--- START DATA EXCERPTS ---

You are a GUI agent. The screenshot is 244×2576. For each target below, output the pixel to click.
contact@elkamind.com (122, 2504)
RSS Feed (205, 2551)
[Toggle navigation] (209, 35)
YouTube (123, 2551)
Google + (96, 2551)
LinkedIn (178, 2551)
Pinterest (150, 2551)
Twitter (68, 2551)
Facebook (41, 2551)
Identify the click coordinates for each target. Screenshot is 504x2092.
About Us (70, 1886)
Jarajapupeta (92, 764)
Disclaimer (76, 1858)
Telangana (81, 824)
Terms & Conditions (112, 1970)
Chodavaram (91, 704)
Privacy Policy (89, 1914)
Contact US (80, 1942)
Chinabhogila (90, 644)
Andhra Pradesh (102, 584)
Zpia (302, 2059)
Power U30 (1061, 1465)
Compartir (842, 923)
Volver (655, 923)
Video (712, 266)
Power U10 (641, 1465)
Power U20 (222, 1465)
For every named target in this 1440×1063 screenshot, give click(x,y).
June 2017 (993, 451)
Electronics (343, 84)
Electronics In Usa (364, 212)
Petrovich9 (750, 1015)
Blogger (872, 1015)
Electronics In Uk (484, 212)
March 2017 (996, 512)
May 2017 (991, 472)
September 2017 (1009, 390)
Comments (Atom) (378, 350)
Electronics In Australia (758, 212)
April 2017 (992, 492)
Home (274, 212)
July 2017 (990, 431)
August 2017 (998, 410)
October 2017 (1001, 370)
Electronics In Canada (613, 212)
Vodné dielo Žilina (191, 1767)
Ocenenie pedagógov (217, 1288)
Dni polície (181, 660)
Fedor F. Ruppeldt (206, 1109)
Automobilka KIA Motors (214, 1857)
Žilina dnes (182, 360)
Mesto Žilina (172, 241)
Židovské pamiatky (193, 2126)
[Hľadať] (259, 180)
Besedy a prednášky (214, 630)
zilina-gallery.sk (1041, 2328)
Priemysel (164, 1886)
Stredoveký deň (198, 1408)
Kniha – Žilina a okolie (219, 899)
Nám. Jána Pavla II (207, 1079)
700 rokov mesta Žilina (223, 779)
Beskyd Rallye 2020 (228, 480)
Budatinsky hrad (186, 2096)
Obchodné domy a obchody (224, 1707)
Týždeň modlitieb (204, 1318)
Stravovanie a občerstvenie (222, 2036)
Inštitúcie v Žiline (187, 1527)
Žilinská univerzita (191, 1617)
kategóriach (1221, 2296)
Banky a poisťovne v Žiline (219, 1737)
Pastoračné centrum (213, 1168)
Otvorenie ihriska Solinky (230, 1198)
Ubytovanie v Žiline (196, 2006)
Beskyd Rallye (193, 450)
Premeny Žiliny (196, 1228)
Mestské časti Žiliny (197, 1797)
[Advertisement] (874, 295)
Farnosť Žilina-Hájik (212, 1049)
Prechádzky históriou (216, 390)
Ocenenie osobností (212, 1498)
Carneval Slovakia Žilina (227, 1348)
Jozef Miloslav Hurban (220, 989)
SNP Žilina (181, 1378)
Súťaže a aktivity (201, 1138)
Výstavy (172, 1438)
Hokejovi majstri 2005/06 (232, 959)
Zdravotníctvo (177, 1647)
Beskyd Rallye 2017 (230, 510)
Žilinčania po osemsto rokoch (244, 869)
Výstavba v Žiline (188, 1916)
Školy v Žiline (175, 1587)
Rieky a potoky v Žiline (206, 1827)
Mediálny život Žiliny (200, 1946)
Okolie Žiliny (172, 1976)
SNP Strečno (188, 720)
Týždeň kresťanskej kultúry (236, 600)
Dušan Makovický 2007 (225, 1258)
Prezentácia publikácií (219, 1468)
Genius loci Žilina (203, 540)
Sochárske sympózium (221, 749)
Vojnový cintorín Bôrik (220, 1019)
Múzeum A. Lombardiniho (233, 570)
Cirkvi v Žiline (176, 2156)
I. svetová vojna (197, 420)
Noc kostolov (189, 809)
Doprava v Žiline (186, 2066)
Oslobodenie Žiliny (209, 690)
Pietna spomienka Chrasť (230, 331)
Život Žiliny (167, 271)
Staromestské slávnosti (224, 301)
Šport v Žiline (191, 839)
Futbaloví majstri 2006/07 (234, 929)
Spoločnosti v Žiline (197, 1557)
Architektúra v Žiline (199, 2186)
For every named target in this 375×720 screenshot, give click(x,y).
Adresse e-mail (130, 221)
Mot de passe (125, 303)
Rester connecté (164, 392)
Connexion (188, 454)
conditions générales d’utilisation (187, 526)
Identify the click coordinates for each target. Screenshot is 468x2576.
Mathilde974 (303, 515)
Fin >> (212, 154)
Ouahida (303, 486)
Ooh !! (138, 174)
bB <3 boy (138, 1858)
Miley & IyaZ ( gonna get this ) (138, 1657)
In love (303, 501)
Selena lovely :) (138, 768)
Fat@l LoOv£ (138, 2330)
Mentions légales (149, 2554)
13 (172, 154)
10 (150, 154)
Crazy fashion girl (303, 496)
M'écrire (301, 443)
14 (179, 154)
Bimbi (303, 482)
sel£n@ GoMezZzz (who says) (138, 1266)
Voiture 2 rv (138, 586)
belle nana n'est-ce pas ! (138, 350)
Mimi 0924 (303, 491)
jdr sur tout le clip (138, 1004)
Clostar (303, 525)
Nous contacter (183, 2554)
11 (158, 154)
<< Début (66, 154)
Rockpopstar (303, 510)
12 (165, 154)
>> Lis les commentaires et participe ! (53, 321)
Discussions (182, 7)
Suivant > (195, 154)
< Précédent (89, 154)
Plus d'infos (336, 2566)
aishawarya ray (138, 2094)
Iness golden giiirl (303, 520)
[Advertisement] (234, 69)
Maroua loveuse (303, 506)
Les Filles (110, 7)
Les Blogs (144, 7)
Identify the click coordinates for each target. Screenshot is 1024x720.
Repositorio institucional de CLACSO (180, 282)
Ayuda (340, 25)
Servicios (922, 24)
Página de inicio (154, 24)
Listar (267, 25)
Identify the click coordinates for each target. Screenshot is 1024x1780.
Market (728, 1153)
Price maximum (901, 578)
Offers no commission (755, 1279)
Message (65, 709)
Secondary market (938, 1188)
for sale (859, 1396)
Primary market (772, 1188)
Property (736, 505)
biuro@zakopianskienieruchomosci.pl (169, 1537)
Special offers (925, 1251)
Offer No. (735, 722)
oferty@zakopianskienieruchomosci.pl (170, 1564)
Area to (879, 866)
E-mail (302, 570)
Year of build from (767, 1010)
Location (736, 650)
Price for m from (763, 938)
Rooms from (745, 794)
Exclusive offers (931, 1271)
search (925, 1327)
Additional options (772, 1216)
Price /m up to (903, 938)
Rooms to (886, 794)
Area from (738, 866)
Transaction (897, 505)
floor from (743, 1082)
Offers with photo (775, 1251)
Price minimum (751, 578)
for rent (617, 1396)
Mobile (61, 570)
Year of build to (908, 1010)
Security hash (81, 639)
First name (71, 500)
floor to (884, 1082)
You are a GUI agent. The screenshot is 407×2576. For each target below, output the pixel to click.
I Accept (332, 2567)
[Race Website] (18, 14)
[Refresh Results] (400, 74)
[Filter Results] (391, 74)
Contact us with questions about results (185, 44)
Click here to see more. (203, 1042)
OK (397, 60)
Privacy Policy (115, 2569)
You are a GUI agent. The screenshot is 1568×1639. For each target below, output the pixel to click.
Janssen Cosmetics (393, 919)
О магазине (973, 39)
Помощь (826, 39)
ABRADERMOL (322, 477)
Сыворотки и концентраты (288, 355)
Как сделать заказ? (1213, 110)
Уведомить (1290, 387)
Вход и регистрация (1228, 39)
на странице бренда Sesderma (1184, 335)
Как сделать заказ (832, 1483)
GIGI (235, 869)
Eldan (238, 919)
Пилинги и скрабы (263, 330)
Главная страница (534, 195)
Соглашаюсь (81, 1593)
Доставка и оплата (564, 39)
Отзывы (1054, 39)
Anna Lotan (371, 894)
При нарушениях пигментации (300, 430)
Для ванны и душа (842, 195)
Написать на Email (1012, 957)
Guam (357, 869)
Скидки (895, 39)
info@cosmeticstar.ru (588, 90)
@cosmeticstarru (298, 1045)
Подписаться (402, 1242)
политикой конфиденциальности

--- END DATA EXCERPTS ---

How many lines in the records contain the string "Ocenenie"? Case counts; reply with the number only.

2